Evidence of firms snooping on employees will be revealed today at a special conference organised by the MSF trade union - opposite the MI6 headquarters on the river Thames.
"All employees should be aware that Big Brother is already watching you," said the MSF's general secretary, Roger Lyons. Simon Davies, from the London School of Economics' computer security research centre, said: "In the UK, employers can tap phones, read e-mail and monitor computer screens. They can bug conversations, analyse computer and keyboard work, peer through CCTV cameras, use tracking technology to monitor personal movements, analyse urine to detect drug use, and demand the disclosure of intimate personal data."
Mr Davies says that firms often justify surveillance on the grounds of health and safety, customer relations or legal obligations. "The real purpose of most surveillance, however, is for performance monitoring, personnel surveillance, or outright discrimination."
Guy Dehn, of Public Concern at Work, said that calls to their helpline showed that surveillance is a growing problem. "Several people have contacted us to say that they have found video cameras hidden in smoke detectors. These discoveries antagonise employees and undermine any sense of trust in the workplace," says Mr Dehn.
The intrusive technology available to companies is remarkable. A Japanese company has designed a toilet that can be used to analyse employee's urine for drug or alcohol abuse.
According to the LSE's Simon Davies, a new software package, The Ascentor, can scan e-mails and decide whether a message appears to be about legitimate company business. Companies are increasingly restrictive about employees' use of computer systems for personal use. Last week a Cheshire woman who had used the company computer to surf the Internet for a holiday package lost her case for unfair dismissal.
At Rolls Royce in Bristol a employee inadvertently sent an "inappropriate image" - pornography - to the wrong colleague, who then complained. A company investigation revealed an e-mail network on the company system used for conveying risque material and jokes. Last month 15 people faced disciplinary hearings. Five were sacked and others were given written warnings.
According to Robin Chater, of the Personnel Policy Research Unit, many City institutions keep a close watch on their employees using the new techniques. "Merchant banks monitor their staff's communications more closely than just about anyone else. This is the `Leeson effect' - they are terrified that an employee might make unauthorised financial transactions."

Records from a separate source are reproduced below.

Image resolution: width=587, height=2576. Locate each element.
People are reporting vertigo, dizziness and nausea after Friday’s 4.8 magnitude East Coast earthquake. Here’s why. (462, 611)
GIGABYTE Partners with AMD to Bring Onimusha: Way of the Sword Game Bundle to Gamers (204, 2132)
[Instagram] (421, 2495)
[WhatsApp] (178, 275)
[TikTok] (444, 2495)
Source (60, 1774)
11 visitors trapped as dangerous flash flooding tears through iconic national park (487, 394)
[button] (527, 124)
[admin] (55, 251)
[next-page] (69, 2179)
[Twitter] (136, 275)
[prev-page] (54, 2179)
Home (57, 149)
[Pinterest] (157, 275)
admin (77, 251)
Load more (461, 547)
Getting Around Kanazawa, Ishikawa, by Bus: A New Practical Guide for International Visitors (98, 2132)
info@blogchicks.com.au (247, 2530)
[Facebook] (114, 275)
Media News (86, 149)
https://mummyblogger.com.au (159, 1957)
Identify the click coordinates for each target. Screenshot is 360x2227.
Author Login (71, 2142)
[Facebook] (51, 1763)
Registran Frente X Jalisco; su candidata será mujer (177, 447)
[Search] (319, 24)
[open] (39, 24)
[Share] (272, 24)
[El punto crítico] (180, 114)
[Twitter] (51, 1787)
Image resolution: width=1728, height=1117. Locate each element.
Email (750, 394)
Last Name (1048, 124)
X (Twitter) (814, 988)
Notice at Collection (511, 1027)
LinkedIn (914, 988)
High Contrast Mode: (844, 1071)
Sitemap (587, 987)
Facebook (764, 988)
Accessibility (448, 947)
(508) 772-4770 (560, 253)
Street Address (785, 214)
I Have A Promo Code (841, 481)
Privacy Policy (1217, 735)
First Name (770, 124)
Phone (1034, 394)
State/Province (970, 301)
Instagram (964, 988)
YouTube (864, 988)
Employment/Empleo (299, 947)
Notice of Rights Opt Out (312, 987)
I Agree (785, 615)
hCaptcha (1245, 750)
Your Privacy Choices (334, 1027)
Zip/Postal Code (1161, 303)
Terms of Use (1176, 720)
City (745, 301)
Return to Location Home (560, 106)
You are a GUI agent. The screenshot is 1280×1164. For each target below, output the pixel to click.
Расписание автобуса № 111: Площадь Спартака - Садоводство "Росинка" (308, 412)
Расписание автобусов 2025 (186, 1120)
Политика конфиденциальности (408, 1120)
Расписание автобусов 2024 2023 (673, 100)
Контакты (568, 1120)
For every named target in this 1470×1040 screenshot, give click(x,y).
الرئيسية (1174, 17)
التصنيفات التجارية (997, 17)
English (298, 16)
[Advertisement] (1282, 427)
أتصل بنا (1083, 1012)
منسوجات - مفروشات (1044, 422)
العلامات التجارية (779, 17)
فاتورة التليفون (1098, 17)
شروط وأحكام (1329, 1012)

The Data Protection Registrar, Elizabeth France, who will address today's conference. said: "The increasing use of surveillance in the workplace has significant implications for individual privacy." She said she would be publishing guidelines "which we hope will set out clear ground rules that will make sure employees are treated fairly".
Secret Surveillance at Work
n Leeds Metropolitan University used cameras secretly to film and record the conversations of three staff members who had been the subject of anonymous allegations of drug dealing. The three men only found out about the surveillance after they had been suspended from work. No evidence was found of drug dealing.
n Birmingham City Council bought pounds 60,000 worth of spy cameras and other equipment earlier this year. Unions threatened industrial action after the council used it to film and eavesdrop on employee conversations. "This is the day of Big Brother," said Steve Foster, chairman of the council's trade union group.
n Brian Harris, a representative of the MSF union at the former Siemens Defence Systems factory on the Isle of Wight, discovered that the company had hired private detectives to conduct video surveillance on him. He reached an out-of-court settlement after filing a legal claim aagainst the company.